L’aura de Jacques De Decker

COLLECTIF, Je vais promen­er ma truffe, sous la direc­tion de Clau­dia RITTER, Marot, 2021, 39,95 €, ISBN : 978–2‑9301–1783‑6

ritter jacques de decker je vais promener ma truffeÀ l’occasion du pre­mier anniver­saire du décès de Jacques De Deck­er, de nom­breux écrivains, artistes, col­lègues ou proches livrent un puis­sant hom­mage à « l’incurable rêveur de lumière » qu’il était. Com­posé à l’initiative de sa com­pagne Clau­dia Rit­ter, le livre Je vais promen­er ma truffe se présente comme un « hymne mul­ti­forme » où cha­cune des (180 !) con­tri­bu­tions met en lumière une facette de la per­son­nal­ité de Jacques De Deck­er.

À l’instar de l’insatiable curiosité de l’homme qui ne fut pas seule­ment le Secré­taire per­pétuel de l’Académie de 2002 à 2020 mais aus­si et avant tout un remar­quable homme de let­tres, le présent ouvrage est émail­lé de pho­togra­phies d’objets, d’œuvres, de lieux et de livres sym­bol­isant sa philoso­phie généreuse, inso­lite et amoureuse.

Invi­tant à l’émerveillement, cette balade dans l’univers sin­guli­er de Jacques De Deck­er tra­verse les villes qu’il a foulées, plonge dans son œuvre, évoque les écrivains qu’il a con­tribué à faire con­naître au tra­vers d’articles ou au détour d’une con­ver­sa­tion.
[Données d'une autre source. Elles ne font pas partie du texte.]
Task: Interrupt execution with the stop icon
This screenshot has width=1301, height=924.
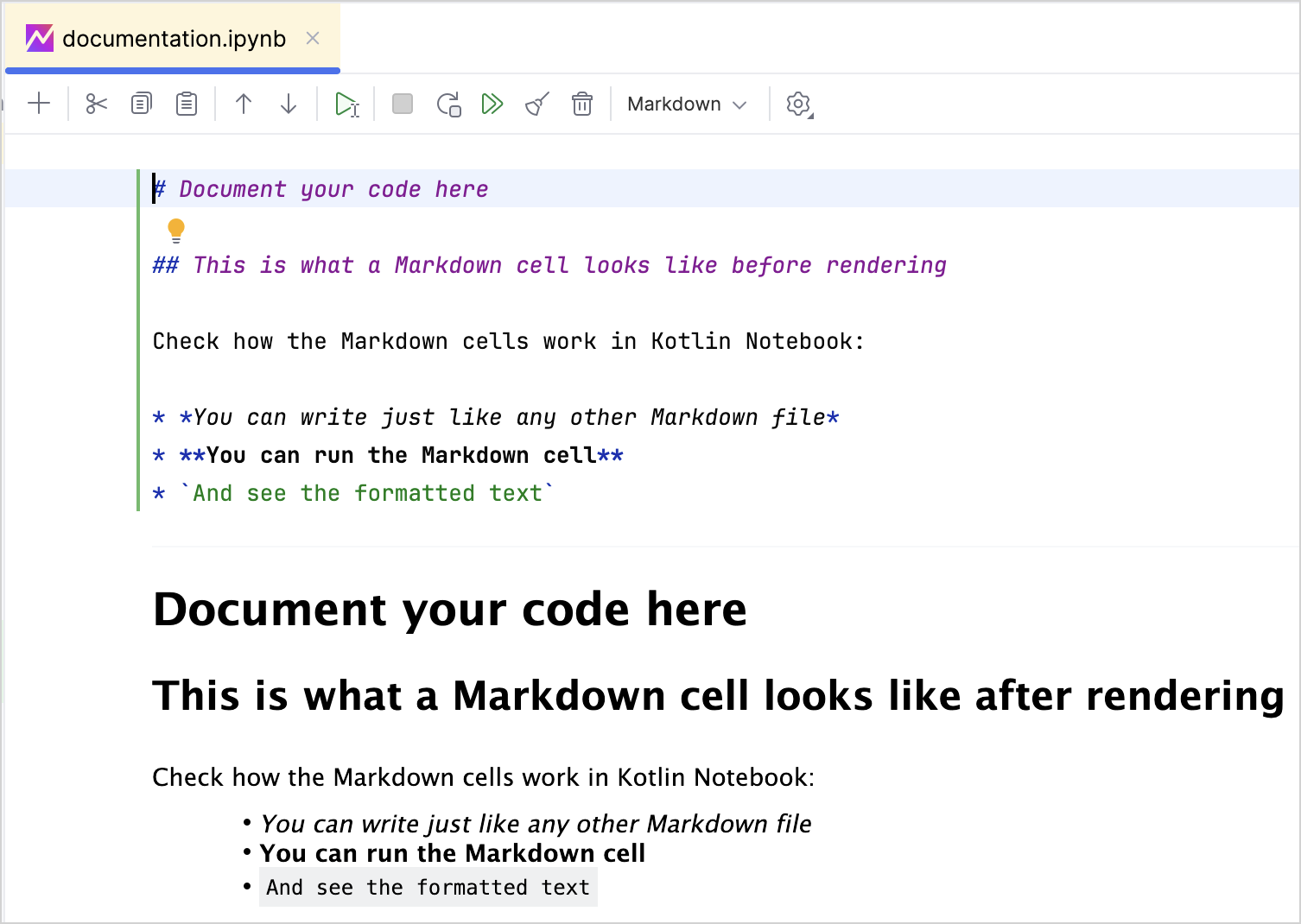Action: 401,104
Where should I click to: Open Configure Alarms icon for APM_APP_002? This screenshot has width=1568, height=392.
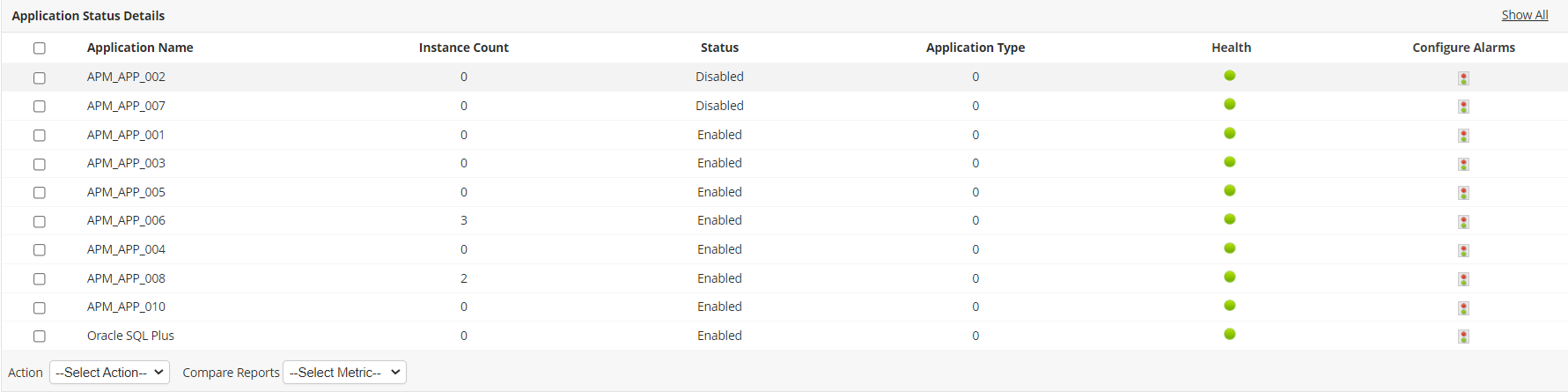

Elle témoigne aus­si de moments où il était tout sim­ple­ment présent – où nous l’apercevions, comme l’écrit Rilke, « entier, découpé dans le ciel. »

La tonal­ité des con­tri­bu­tions est tan­tôt mélan­col­ique, tan­tôt joyeuse, tan­tôt pudique ; elles adressent à Jacques De Deck­er un salut frater­nel autant qu’elles brossent le por­trait d’un mon­u­ment de nos Let­tres belges. Puisqu’il maîtri­sait par­faite­ment les trois langues nationales, ce livre est plurilingue et s’enrichit par ailleurs de con­tri­bu­tions en anglais, en ital­ien ou en cata­lan, témoignant de l’amour que Jacques De Deck­er por­tait à la langue et à l’autre. Puisqu’il maîtri­sait divers gen­res lit­téraires, ce livre est pro­téi­forme : anec­dotes, poésie, dia­logues, œuvres plas­tiques et musi­cales vibrent à l’unisson pour célébr­er cet « homme-orchestre ».

À la lec­ture de ce livre-hom­mage, l’on com­prend que Jacques De Deck­er n’est pas et ne sera jamais un homme du passé.  Doué d’une impres­sion­nante vivac­ité d’esprit et d’un sens du dia­logue excep­tion­nel, il con­tin­ue à faire ray­on­ner les Let­tres et nous adresse un sourire espiè­gle avant de repren­dre sa balade et d’aller « promen­er sa truffe ». C’est une cer­ti­tude : nous con­tin­uerons à l’apercevoir de temps en temps.